And what of the Sheriff of Nottingham? He’s in there, too. He’s given three inconsequential scenes (and Matthew Macfadyen, who plays him, is given a very bad beard), while even the Merry Men are pushed into the background, which is something of a shame because Little John (Kevin Durand) and Will Scarlett (Scott Grimes) are the only characters in the film I could work up any interest in. The focus, instead, is shifted entirely too much upon Cate Blanchett’s Lady Marion, who is not a dainty maid as some versions of the story tell it, but an older widow. In fact, in Ridley Scott’s version Robin Hood steps in and poses as Marion’s husband, hence the echoes of The Proposal.

But let’s back up, shall we? Russell Crowe stars as Robin Hood, a solider in King Richard’s Crusades who, after proving his honesty and bravery, is shackled along with Will Scarlett and Little John. They escape, however, after Richard the Lionehearted is killed during battle.

Meanwhile, the duplicitous Godfrey (Mark Strong), King John’s closest ally and childhood friend, is in cahoots with the French king, Phillip. Godfrey’s master plan is to turn the nation’s citizenry against the douchebagian King John by levying exorbitant taxes and burning down the villages which refuse — or can’t — pay. Once the citizens’ loyalty to the King is weakened, the plan is for Phillip of France to swoop in and takeover England.

How does Robin Hood play into all of this? After Richard is killed, Robin Hood — who is actually a common bowman named Robin Longstride — comes into possession of two items: 1) The king’s crown, which he returns to John but not before making an enemy of Godfrey, and 2) the sword of a dying Robert Loxley of Nottingham, which Robin Hood promises to return to Robert’s father, Sir Walter Loxley (Max von Sydow), who happens to also be Maid Marion’s father-in-law. Out of respect for Sir Loxely, Robin also agrees to pose as his son and Marion’s husband, so that Marion can maintain ownership of their 5,000 acres of land after Sir Walter passes away.

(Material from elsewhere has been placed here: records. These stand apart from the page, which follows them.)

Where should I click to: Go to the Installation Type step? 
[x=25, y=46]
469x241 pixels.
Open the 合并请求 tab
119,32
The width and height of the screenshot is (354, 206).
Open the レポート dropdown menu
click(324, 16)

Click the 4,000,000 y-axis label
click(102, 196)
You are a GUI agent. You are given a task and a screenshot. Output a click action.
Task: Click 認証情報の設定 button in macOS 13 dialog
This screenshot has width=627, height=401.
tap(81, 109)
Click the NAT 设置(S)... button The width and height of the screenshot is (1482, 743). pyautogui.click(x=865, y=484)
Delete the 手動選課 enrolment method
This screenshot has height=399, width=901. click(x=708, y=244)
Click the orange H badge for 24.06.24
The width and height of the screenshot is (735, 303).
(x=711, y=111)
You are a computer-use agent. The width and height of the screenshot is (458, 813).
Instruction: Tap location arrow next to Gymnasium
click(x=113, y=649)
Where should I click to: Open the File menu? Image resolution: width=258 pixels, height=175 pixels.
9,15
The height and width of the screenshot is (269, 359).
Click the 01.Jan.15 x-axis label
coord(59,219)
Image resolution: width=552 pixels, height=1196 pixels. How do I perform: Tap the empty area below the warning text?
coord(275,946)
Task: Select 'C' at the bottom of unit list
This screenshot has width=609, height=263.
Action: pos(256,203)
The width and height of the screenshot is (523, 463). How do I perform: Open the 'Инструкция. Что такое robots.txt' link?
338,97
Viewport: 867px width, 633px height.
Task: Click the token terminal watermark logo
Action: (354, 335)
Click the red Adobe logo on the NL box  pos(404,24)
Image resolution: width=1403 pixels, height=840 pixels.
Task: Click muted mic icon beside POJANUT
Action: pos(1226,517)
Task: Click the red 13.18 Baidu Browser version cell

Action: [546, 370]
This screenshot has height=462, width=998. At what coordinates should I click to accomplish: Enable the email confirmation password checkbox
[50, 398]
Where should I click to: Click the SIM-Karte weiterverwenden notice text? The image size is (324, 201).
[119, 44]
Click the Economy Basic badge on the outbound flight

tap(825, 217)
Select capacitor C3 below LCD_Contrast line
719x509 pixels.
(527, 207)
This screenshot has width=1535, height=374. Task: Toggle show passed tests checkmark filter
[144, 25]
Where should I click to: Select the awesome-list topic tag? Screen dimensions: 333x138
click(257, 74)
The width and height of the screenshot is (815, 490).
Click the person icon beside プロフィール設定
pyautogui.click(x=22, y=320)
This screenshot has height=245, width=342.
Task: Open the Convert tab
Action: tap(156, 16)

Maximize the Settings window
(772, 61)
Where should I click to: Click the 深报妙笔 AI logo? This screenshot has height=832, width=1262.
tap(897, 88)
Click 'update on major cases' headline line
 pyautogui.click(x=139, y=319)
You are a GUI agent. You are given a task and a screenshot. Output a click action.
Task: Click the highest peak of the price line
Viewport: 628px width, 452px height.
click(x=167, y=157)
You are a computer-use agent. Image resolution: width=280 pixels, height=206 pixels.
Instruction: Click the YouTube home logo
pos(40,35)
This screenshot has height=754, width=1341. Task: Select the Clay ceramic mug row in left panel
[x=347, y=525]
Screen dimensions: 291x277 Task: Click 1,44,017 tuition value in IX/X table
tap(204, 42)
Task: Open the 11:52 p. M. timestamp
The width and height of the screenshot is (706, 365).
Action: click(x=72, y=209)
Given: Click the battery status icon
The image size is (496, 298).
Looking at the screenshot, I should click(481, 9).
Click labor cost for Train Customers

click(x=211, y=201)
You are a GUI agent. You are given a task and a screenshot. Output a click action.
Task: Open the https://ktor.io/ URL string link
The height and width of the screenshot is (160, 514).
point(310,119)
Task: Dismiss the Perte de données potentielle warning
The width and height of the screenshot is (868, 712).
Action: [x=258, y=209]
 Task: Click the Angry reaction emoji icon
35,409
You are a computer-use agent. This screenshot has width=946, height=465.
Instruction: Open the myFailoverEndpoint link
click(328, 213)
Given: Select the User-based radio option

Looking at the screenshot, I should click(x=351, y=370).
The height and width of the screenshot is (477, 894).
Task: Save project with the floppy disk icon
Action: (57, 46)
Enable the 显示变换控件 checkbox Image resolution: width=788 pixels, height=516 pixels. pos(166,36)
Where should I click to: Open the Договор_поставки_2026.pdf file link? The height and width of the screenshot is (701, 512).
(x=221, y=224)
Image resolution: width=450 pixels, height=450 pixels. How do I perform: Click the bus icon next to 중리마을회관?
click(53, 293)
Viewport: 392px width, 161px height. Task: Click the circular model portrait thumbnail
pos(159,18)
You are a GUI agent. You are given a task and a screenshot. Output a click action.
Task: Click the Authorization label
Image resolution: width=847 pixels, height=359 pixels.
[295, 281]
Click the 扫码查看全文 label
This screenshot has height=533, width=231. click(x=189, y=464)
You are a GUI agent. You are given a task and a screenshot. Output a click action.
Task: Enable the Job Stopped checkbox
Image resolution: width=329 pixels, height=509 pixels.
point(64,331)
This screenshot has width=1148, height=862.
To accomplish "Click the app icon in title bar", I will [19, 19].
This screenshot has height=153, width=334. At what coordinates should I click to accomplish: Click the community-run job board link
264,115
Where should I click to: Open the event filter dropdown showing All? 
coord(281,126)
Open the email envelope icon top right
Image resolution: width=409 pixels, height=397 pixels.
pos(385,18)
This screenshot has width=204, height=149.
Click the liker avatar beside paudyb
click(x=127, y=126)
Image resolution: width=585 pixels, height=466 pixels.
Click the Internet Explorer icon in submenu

As convoluted as that sounds, it only covers the first half hour of the movie, and I streamlined it considerably. It only gets more complicated if you try to include the connection that Robin Hood’s father had to Sir Walter Loxley and the roles King Richard’s right-hand man, William Marshall (William Hurt), King John’s mother, Eleanor of Aquitaine, and his wife, Isabella of Angoulême, played in the film, as well.

Needless to say, the unnecessary convolution does nothing to distract your attention away from the fact that little actually happens in Robin Hood. It’s a story-driven movie, with only a scant few action scenes, but that story is tediously boring, over-padded with too many filler scenes, and almost completely devoid of emotion. Worse still, once the action scenes finally do arrive, Ridley Scott transitions from moody close-ups and shots of still life into his brother, Tony, with a lot of shaky-cam, quick-cut, what-the-fuck-is-going-on action sequences, culminating in an anti-climax so profound you can almost feel a lifetime’s worth of discharged semen retreat back into your body.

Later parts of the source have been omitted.